__What you should do__:
Reproduce exactly the lines from the one containing "You are a computer-use agent. 898x612 pixels." through the end of the entries, including both. Drop the pictures.

__Entries supplied__:
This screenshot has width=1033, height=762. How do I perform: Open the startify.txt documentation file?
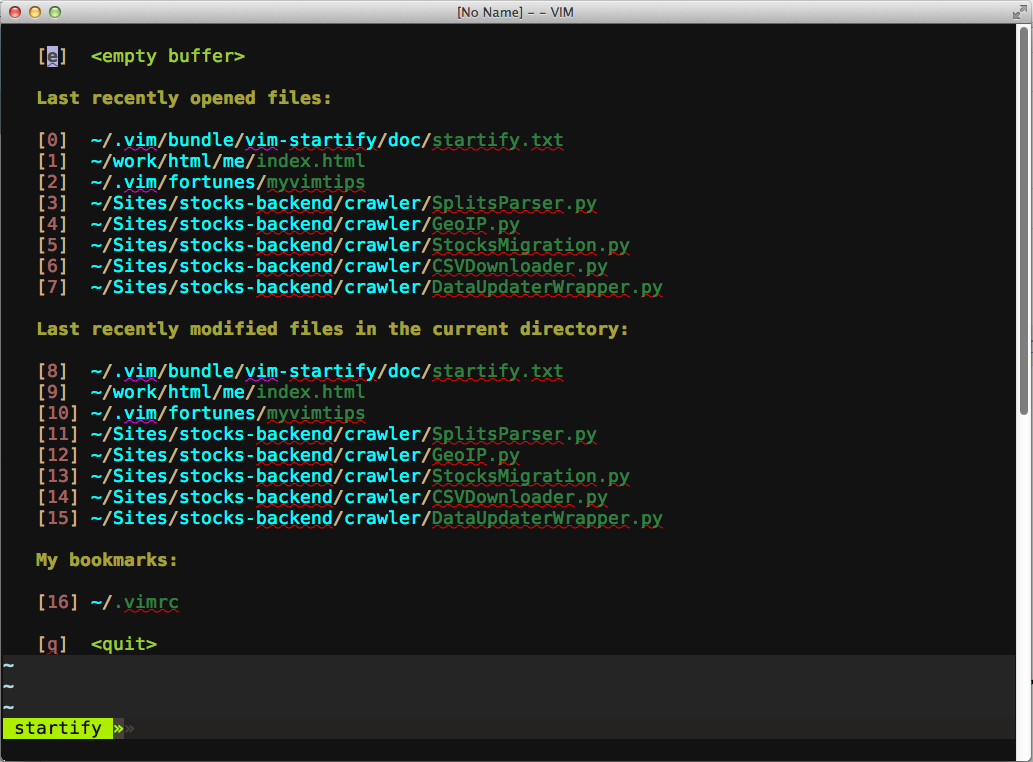click(x=495, y=140)
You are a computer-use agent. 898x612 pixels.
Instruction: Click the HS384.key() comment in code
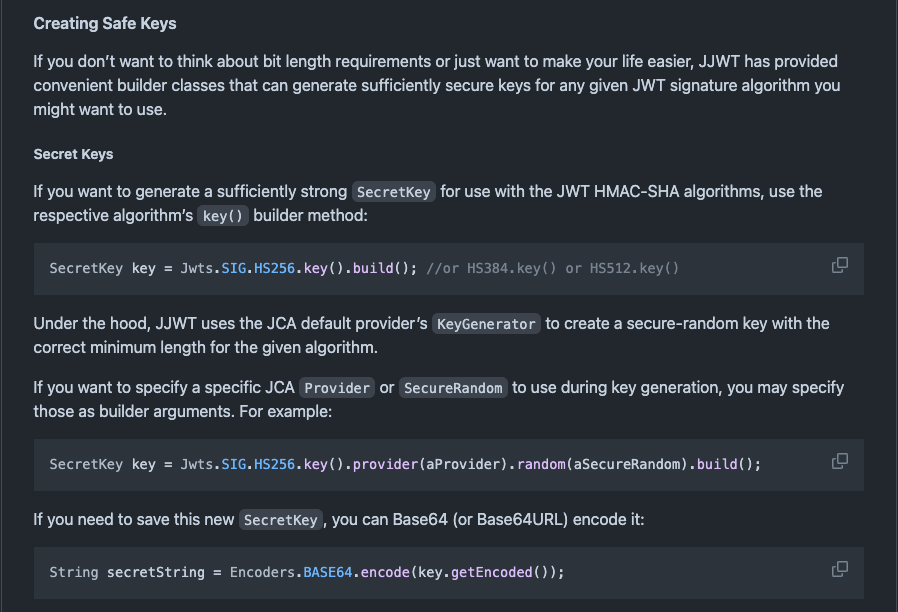tap(511, 269)
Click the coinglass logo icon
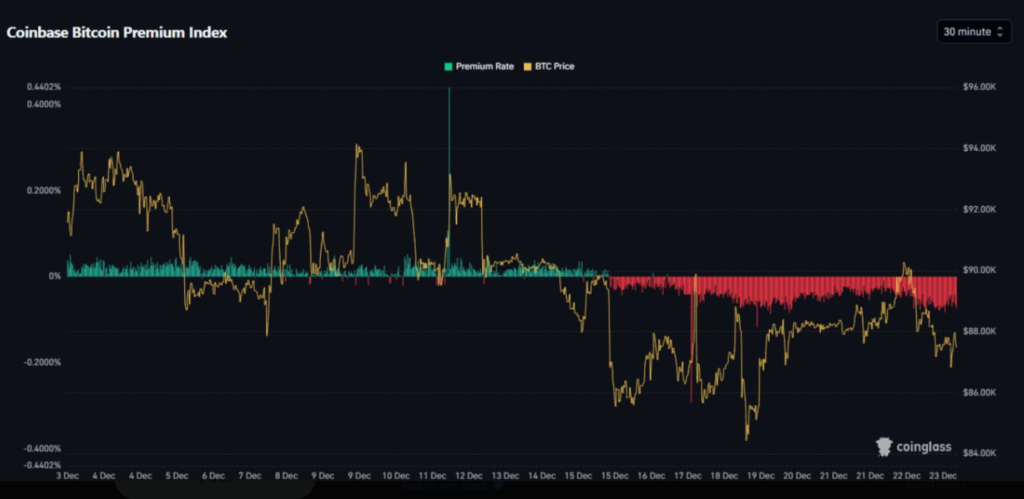1024x499 pixels. 884,447
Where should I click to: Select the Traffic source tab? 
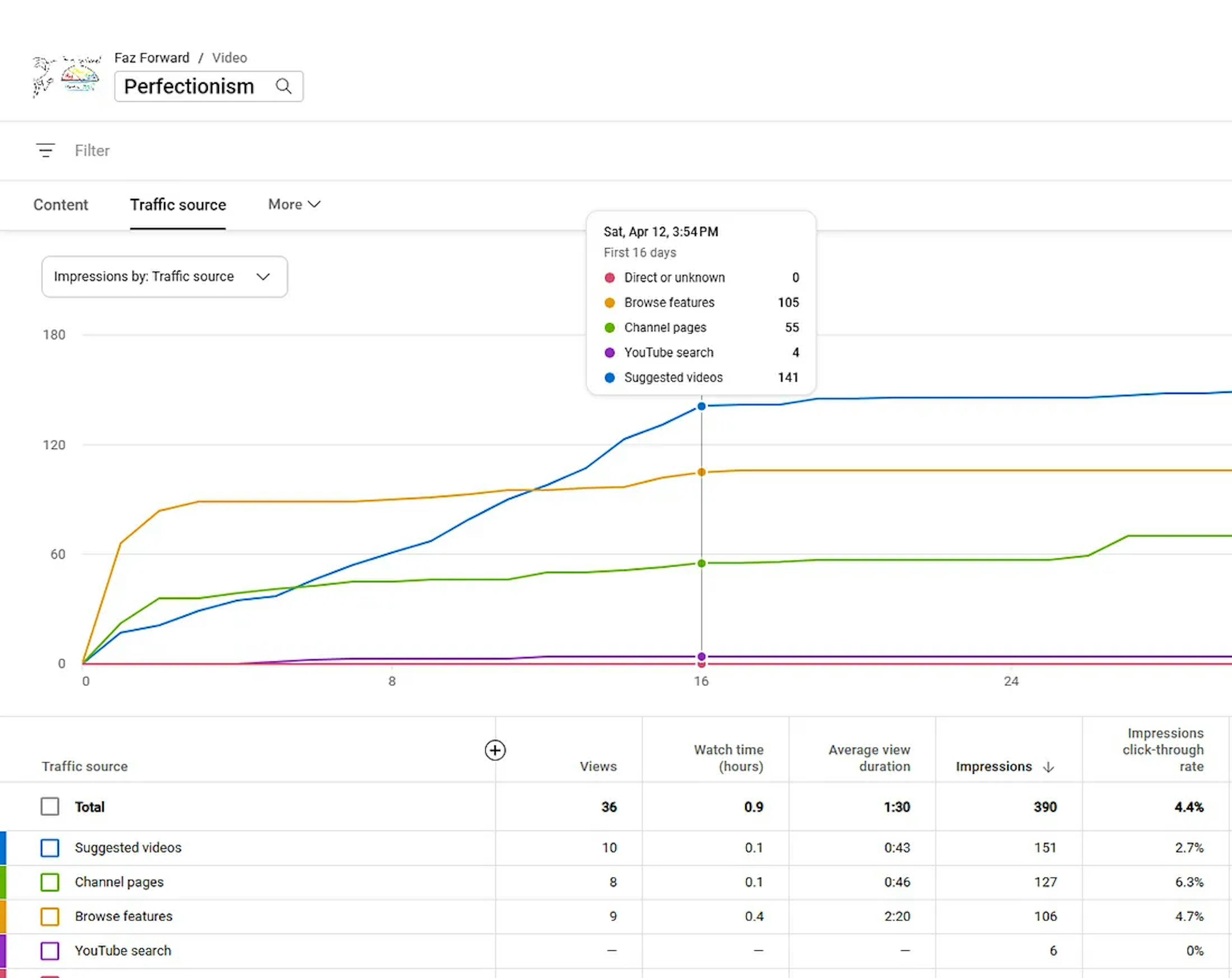(x=178, y=205)
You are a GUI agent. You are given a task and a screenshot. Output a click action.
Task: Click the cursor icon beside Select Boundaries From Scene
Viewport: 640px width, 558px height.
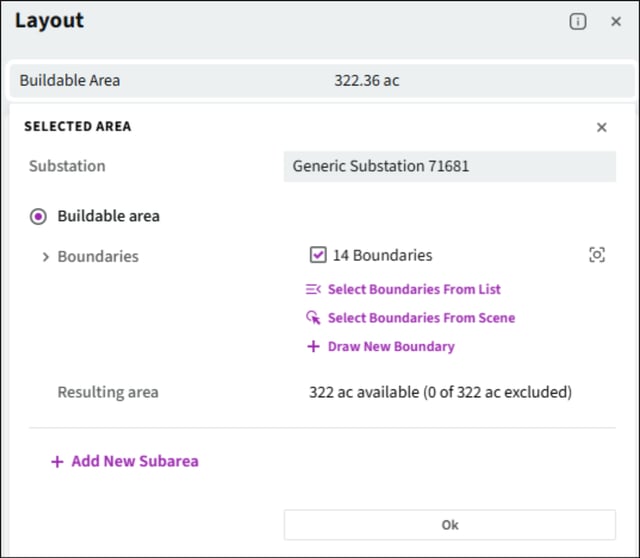[313, 318]
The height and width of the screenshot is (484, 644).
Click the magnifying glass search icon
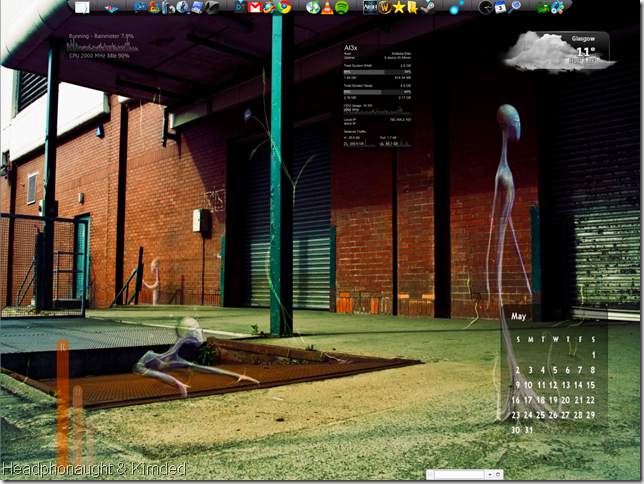click(515, 7)
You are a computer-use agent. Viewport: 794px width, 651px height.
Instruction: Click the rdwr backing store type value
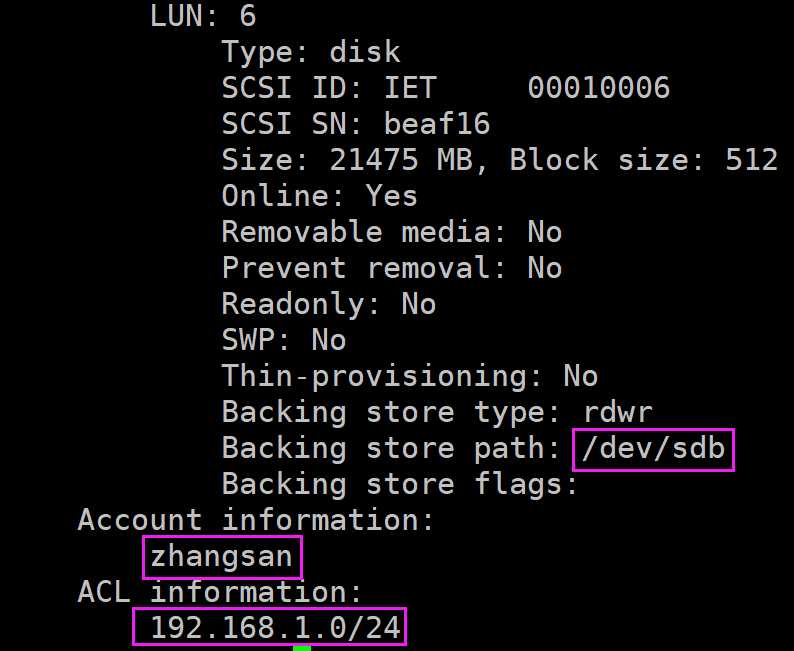click(618, 413)
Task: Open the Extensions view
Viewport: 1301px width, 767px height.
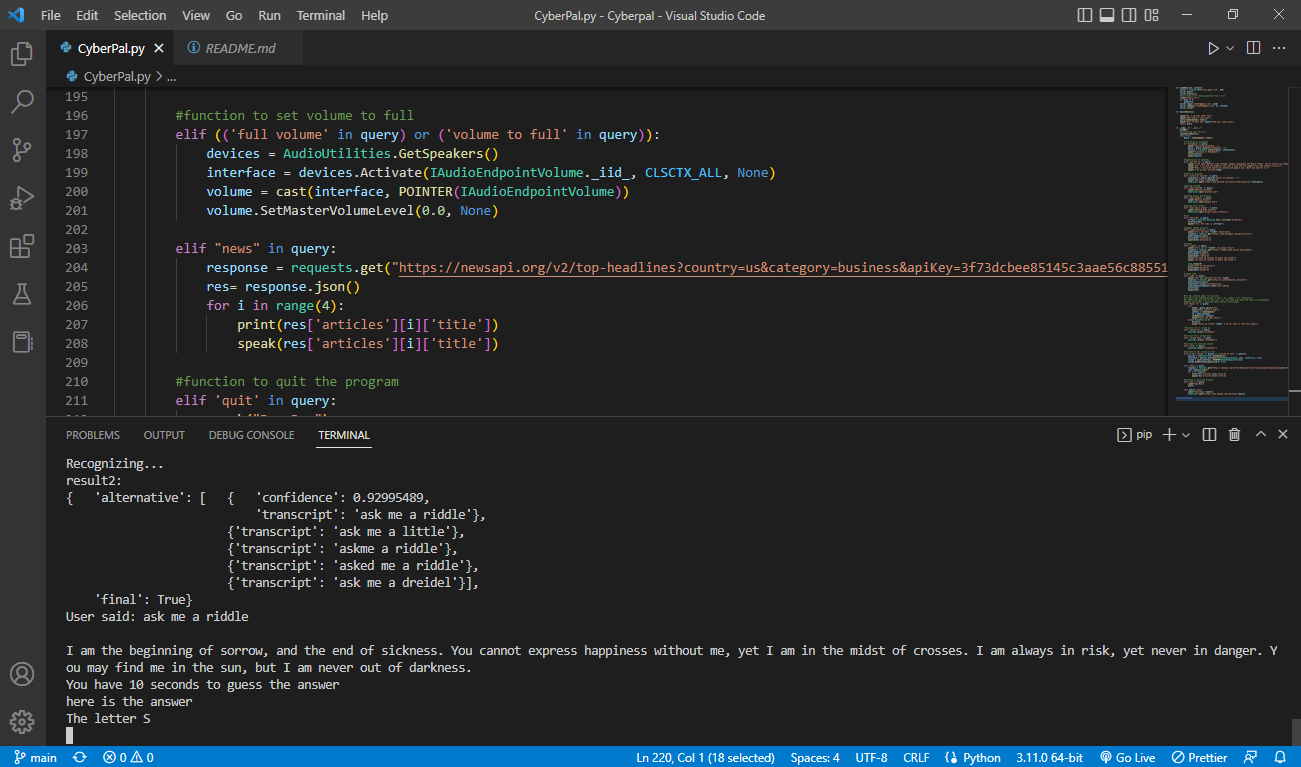Action: [21, 246]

__Exercise output__:
You are a computer-use agent. 898x612 pixels.
Instruction: Click the HS384.key() comment in code
tap(511, 269)
Click the coinglass logo icon
1024x499 pixels. 884,447
Where should I click to: Select the Traffic source tab? 
(x=178, y=205)
You are a GUI agent. You are given a task and a screenshot. Output a click action.
Task: Click the cursor icon beside Select Boundaries From Scene
Viewport: 640px width, 558px height.
[313, 318]
The height and width of the screenshot is (484, 644).
Click the magnifying glass search icon
click(515, 7)
You are a computer-use agent. Viewport: 794px width, 651px height.
Instruction: Click the rdwr backing store type value
click(618, 413)
Task: Open the Extensions view
Viewport: 1301px width, 767px height.
Action: [21, 246]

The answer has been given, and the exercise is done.